Ampure XP/SPRI bead “upper cut” protocol to remove double-stranded DNA fragments over 670 bases:
Bead-based size selections are the preferred method as they can be applied in a high-throughput fashion to your samples. Please note:
- Bead-based size selection cannot carry out precise “cuts”; Thus, you will also lose some of the library molecules in the size ranges that you intend to keep. This selection protocol will also reduce adapter dimers and other molecules shorter than 160 bp.
- It is recommended to verify this protocol first with your batch of beads.
- Multiple other manufacturers offer copies of the Ampure XP product (e.g. SPRI beads, Kapapure, …). These can work just as efficiently. Please test them beforehand.
- The cutoff fragment length can be modified by changing the ratios of SPRI-beads to sample volume.

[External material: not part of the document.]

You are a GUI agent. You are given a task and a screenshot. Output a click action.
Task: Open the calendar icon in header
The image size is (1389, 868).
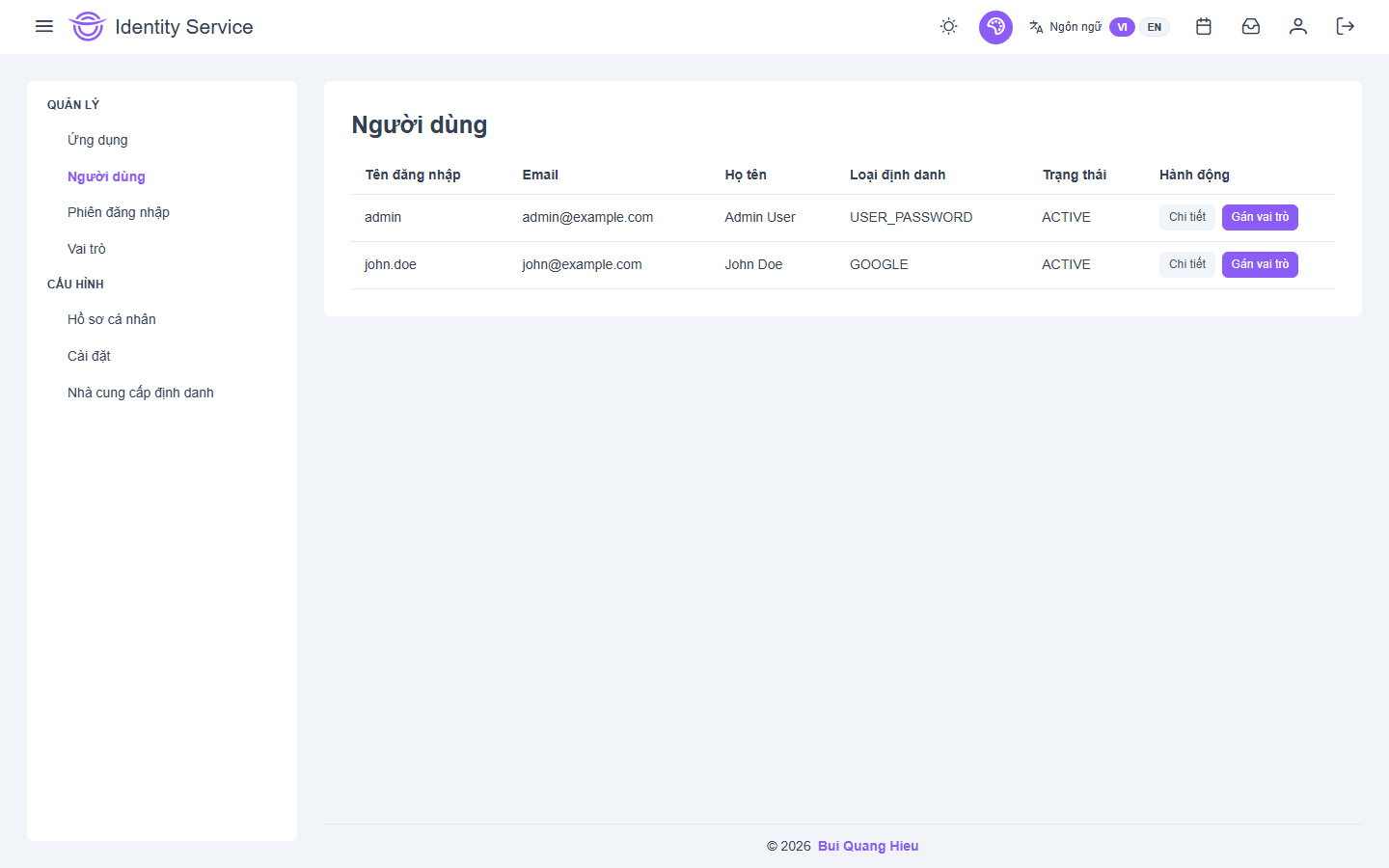click(x=1204, y=27)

- If not mentioned explicitly follow the standard Ampure XP handling extractions from the manufacturer (e.g. equilibrate the beads to room temperature before use; vortex beads before use, details of the bead washes and elution,…)
- If the sample volume is smaller than 50 microliters, add molecular biology grade water up to 50 microliters.
- Add 0.55x the sample volume in Ampure XP beads to your sample, mix, incubate for 5 minutes at RT.
- Collect the beads on a magnet.
- Transfer the supernatant to a new tube.
- Add another 1x original volume Ampure beads to the supernatant; mix; incubate for 5 minutes
- Collect the beads on a magnet and remove the supernatant
- Carry out the regular 80% ethanol washes of the beads and elute the samples from the beads according to Agencourt Ampure XP protocol.
- Verify the success of the size selection by running an aliquot on a Bioanalyzer or equivalent instrument.